» **Exercise**
In this exercise, retype exactly the lines from the start of the entries through the line bearing "Click red X remove icon in Input Data", leaving every picture out.

» **Record extracts**
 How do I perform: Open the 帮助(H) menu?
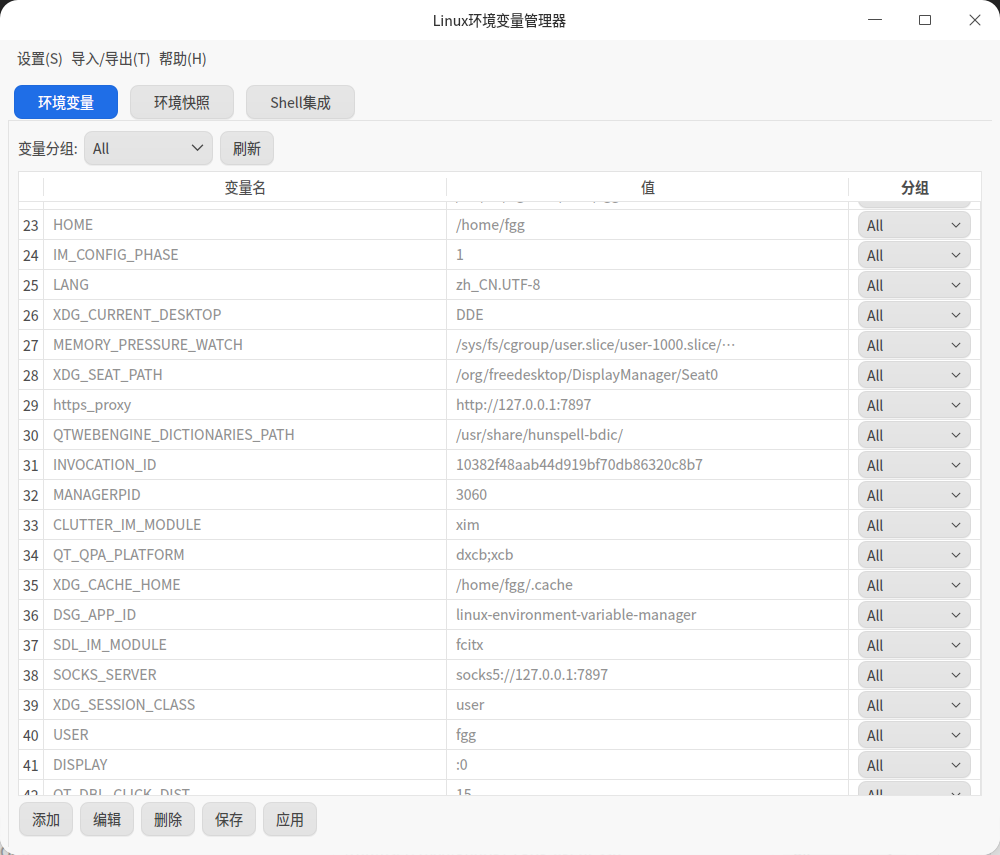click(182, 59)
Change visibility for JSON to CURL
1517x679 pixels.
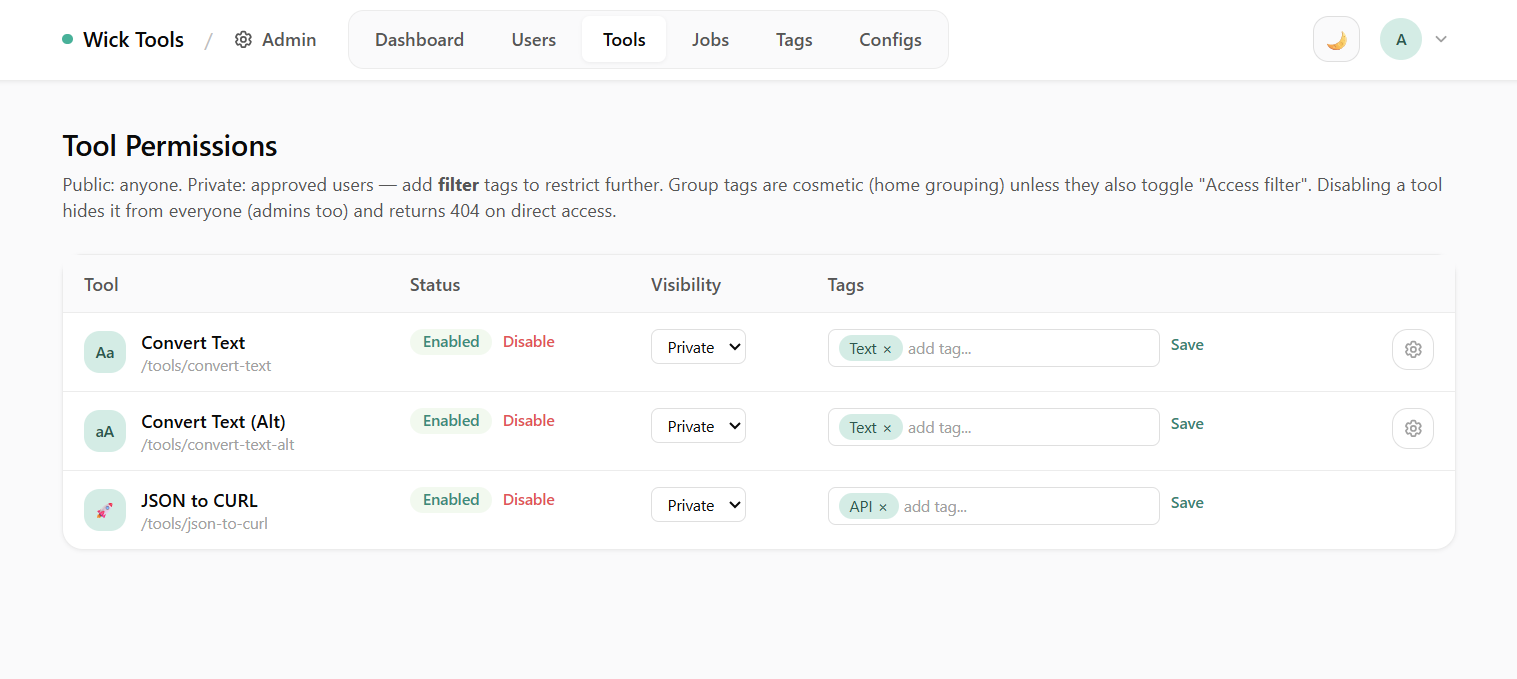698,504
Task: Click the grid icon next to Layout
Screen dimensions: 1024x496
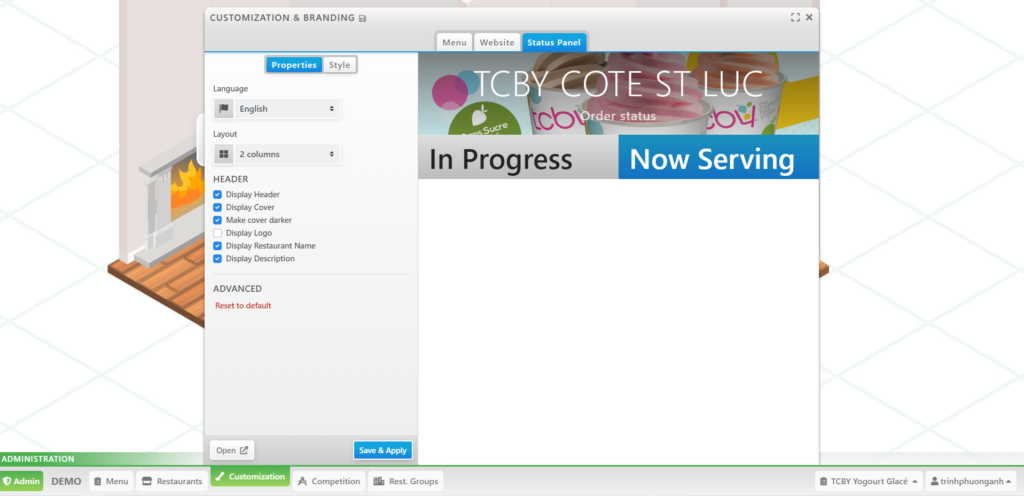Action: (x=224, y=154)
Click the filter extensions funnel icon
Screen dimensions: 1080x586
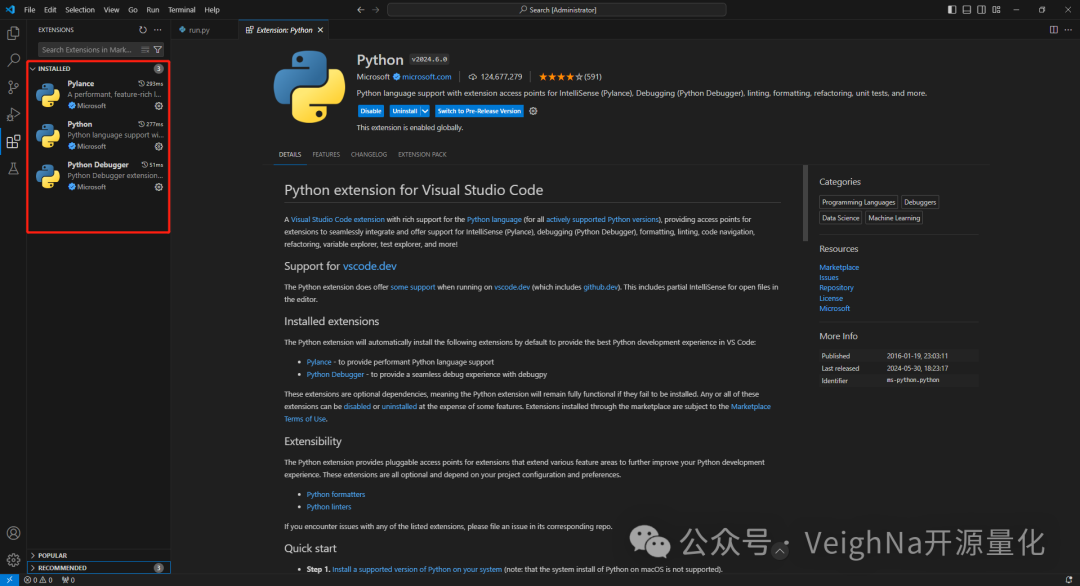(x=158, y=49)
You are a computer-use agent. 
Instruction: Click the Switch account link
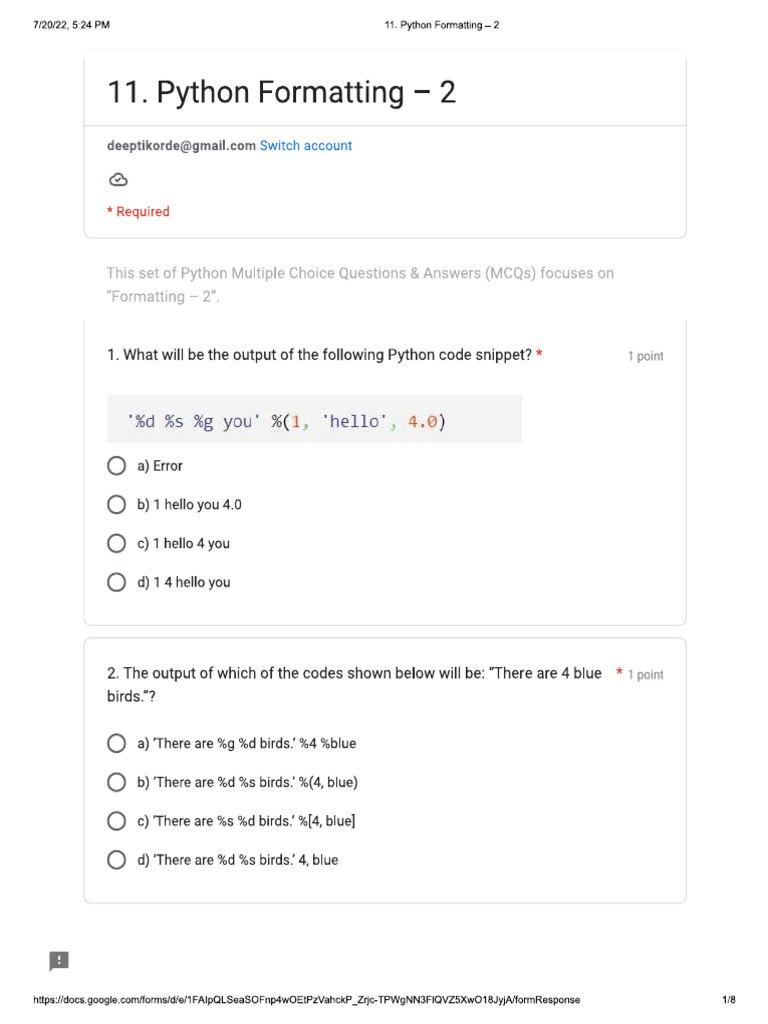coord(306,146)
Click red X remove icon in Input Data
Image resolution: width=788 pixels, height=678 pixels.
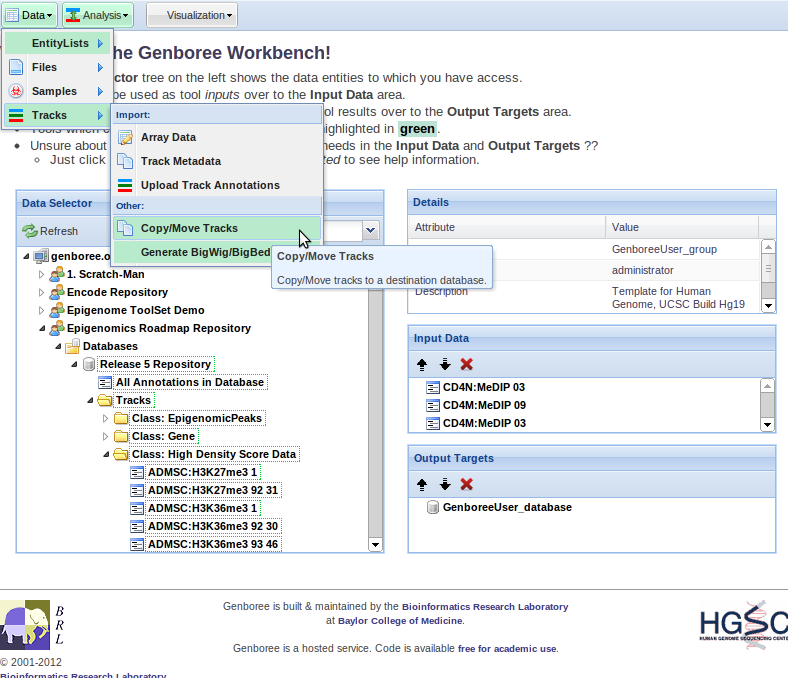point(466,364)
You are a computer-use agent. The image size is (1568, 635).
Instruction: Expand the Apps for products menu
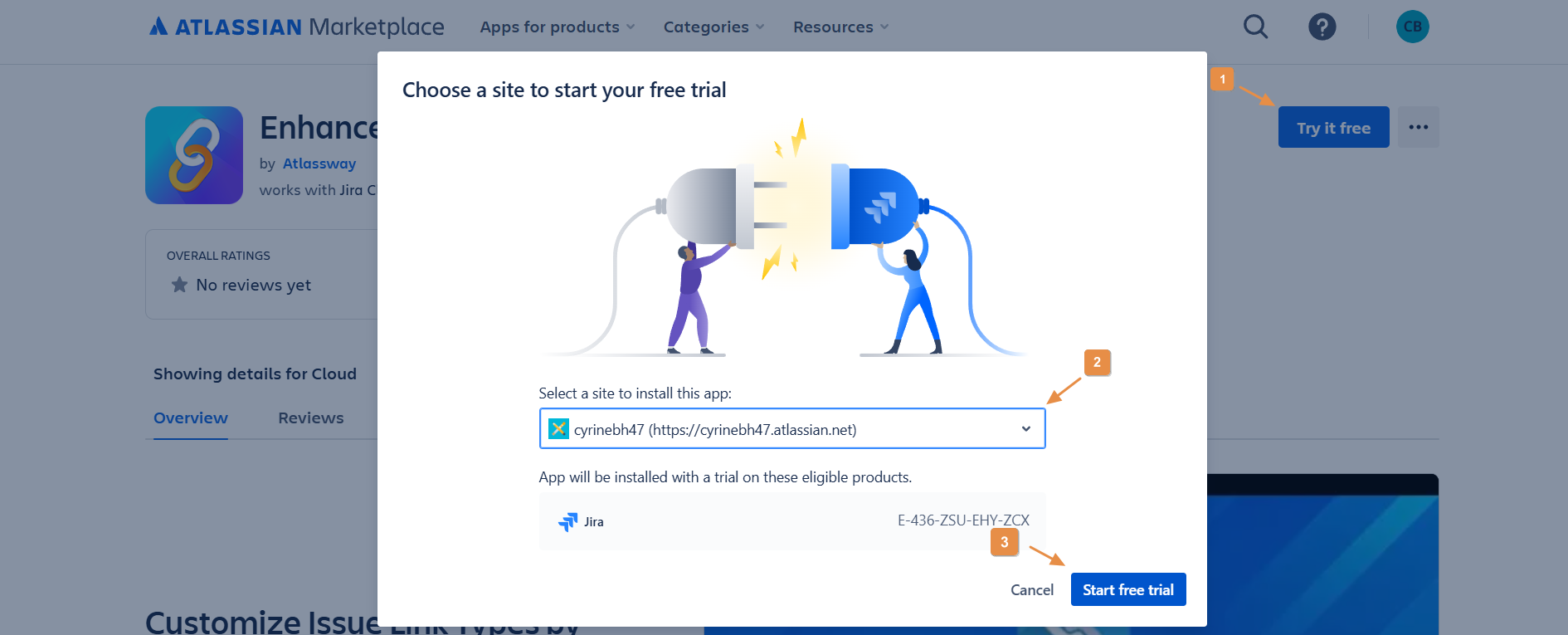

» **Answer box**
 How do I perform: Open the 帮助(H) menu?
click(182, 59)
Change visibility for JSON to CURL
1517x679 pixels.
698,504
Task: Click the grid icon next to Layout
Screen dimensions: 1024x496
Action: (x=224, y=154)
Click the filter extensions funnel icon
Screen dimensions: 1080x586
(x=158, y=49)
You are a computer-use agent. 
Instruction: Click the Switch account link
coord(306,146)
Click red X remove icon in Input Data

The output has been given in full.